> TO BE DONE:
Pull out each line of the records below that contains the string "icon", matching uppercase and lowercase exactly.

> Items from a data source:
──────────

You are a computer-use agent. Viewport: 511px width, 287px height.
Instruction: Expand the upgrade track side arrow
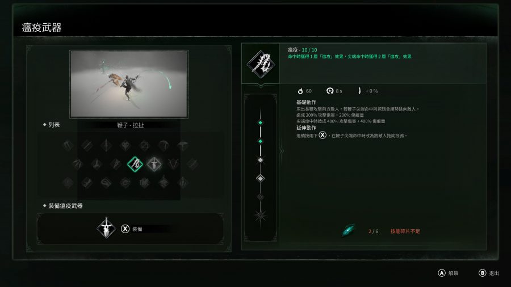pos(281,151)
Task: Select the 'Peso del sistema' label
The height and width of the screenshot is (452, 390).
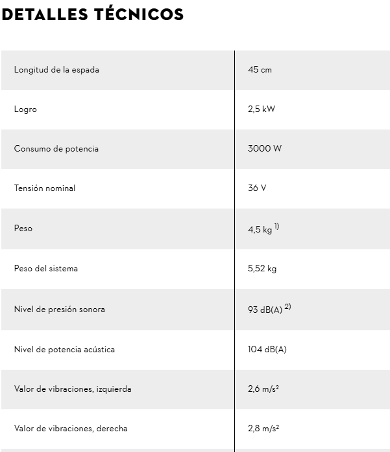Action: pyautogui.click(x=46, y=268)
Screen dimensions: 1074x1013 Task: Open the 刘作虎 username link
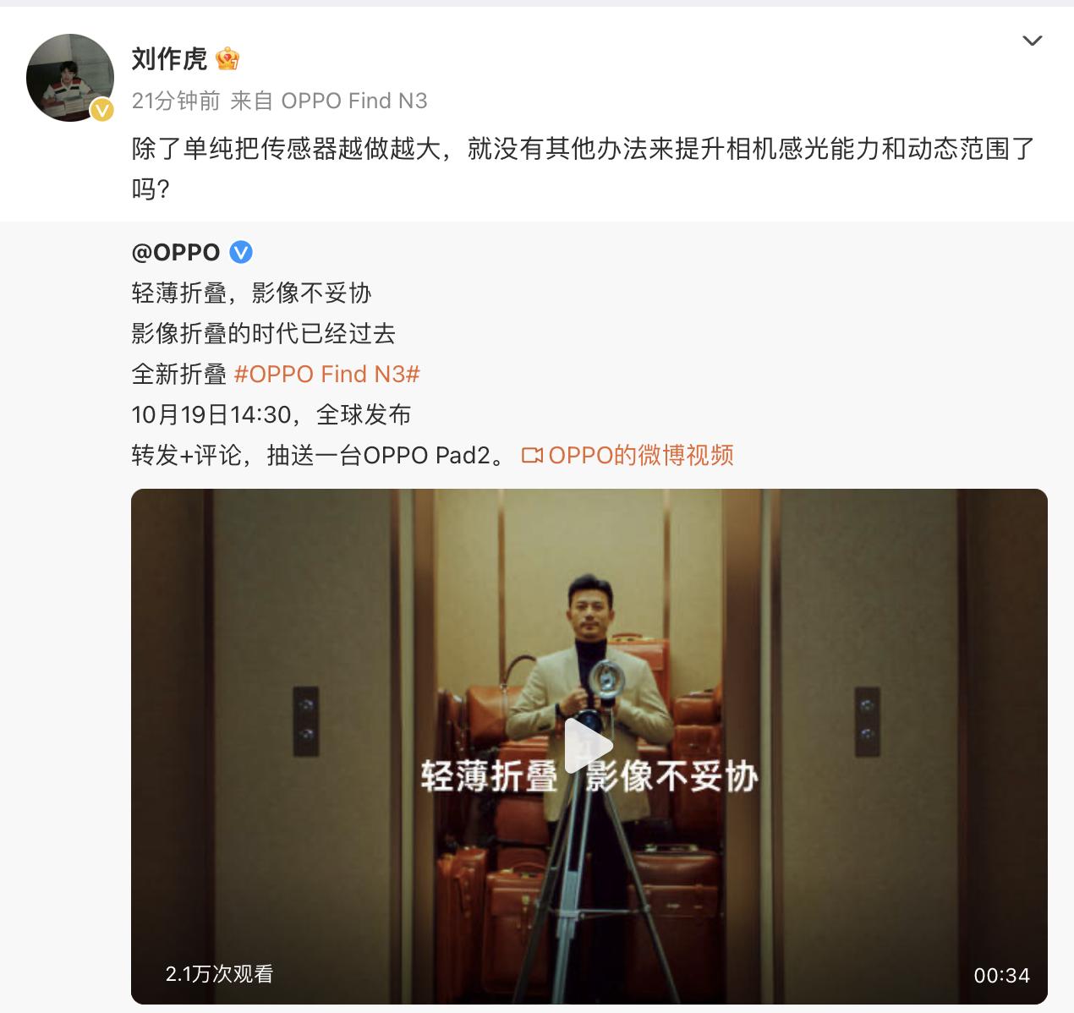click(169, 59)
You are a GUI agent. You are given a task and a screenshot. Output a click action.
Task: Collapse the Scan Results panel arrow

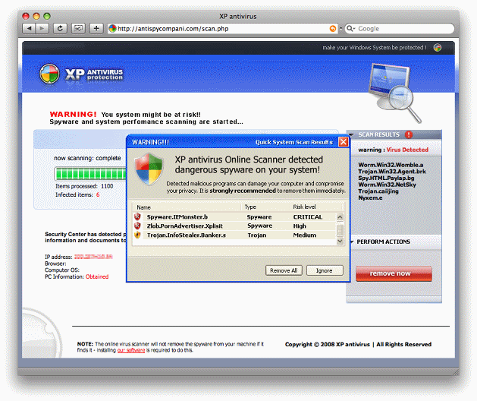[x=351, y=134]
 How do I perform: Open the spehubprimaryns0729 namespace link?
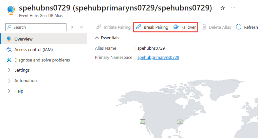click(158, 58)
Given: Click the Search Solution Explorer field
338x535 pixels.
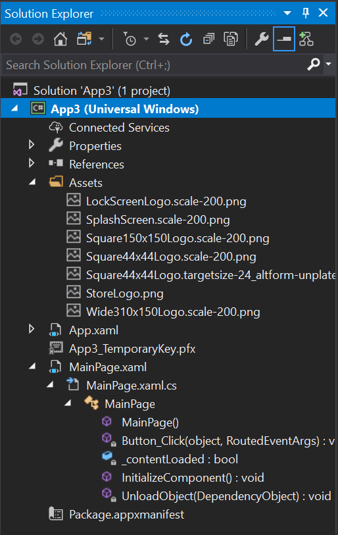Looking at the screenshot, I should [154, 65].
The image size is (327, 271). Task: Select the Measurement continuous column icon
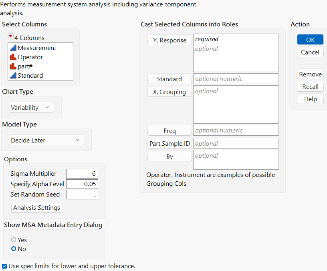14,48
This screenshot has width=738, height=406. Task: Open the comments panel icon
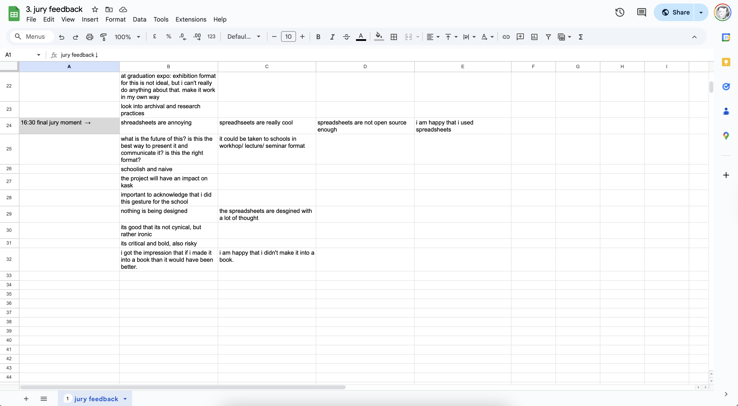(x=641, y=12)
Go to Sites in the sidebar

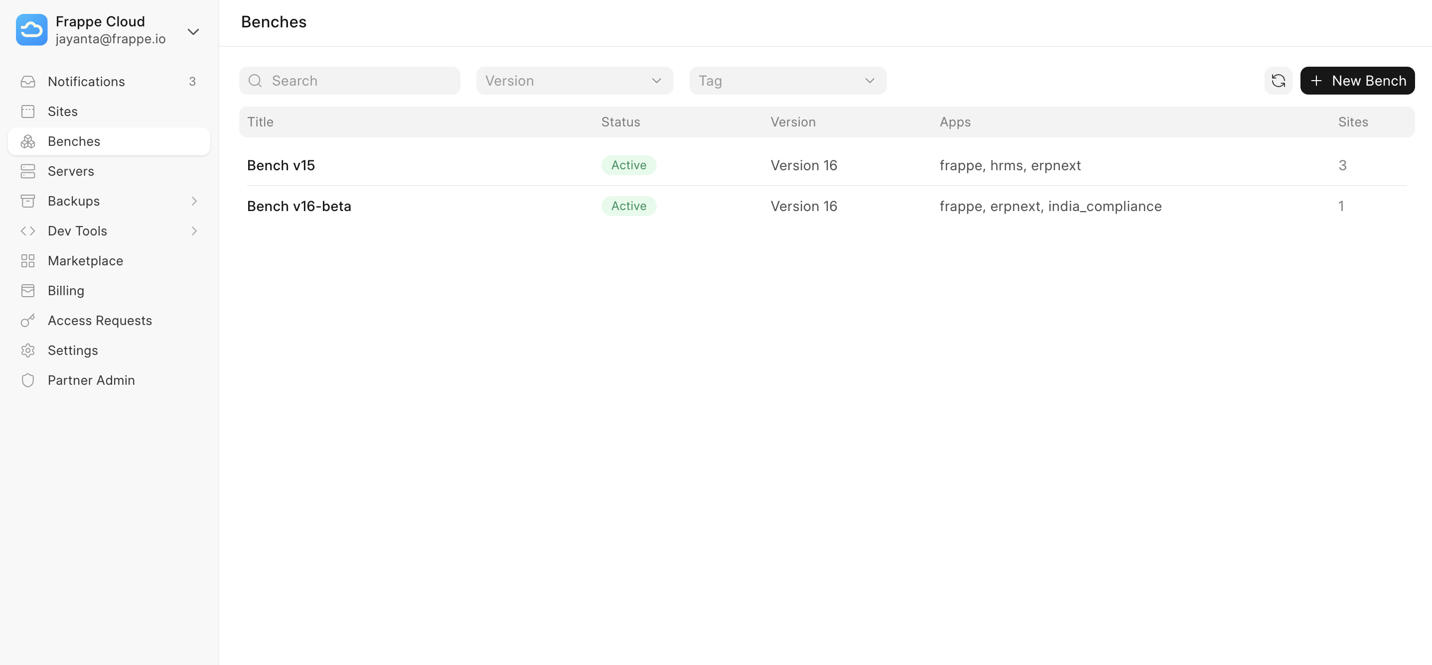63,112
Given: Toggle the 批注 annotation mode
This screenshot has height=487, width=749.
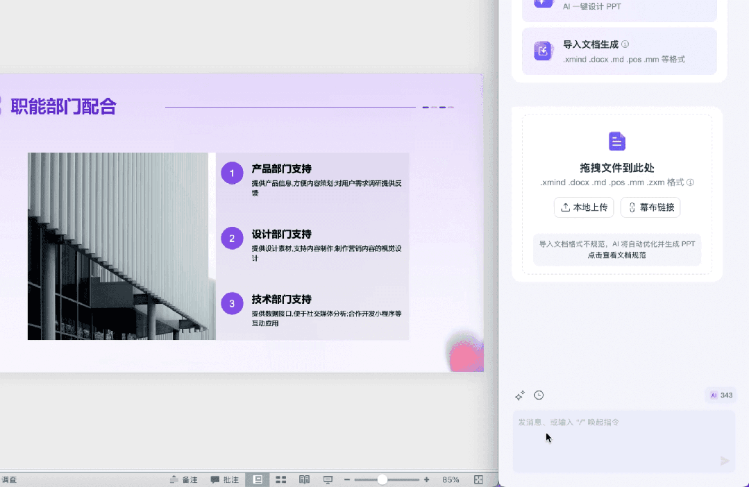Looking at the screenshot, I should pyautogui.click(x=225, y=479).
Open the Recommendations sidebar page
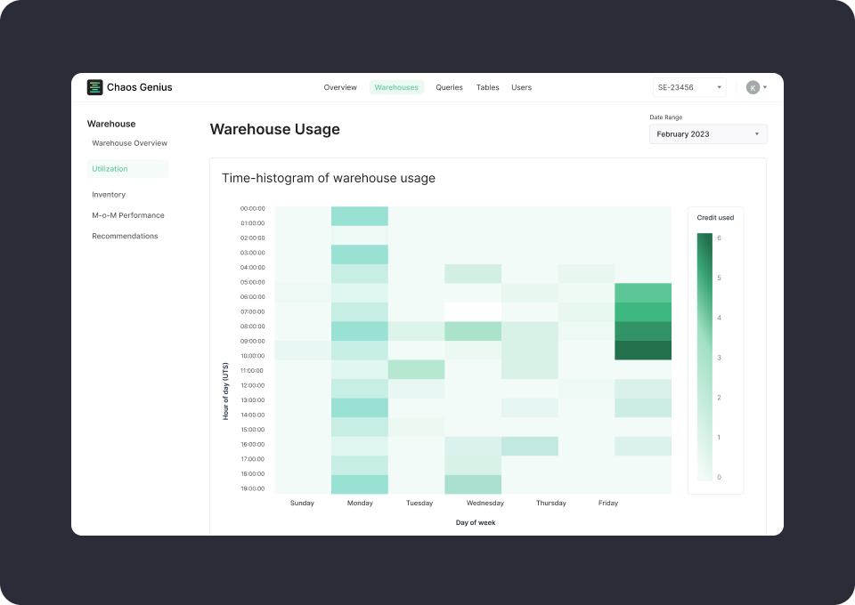 coord(125,236)
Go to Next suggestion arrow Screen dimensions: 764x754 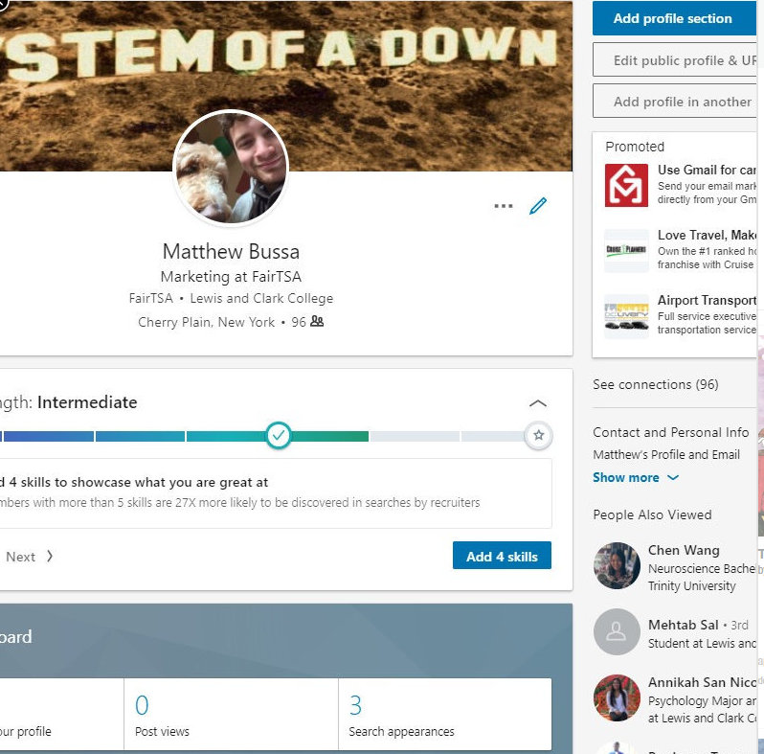click(30, 557)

──────────

> TASK ANSWER:
The image size is (327, 271). Task: Select the Measurement continuous column icon
This screenshot has width=738, height=406. Task: Open the comments panel icon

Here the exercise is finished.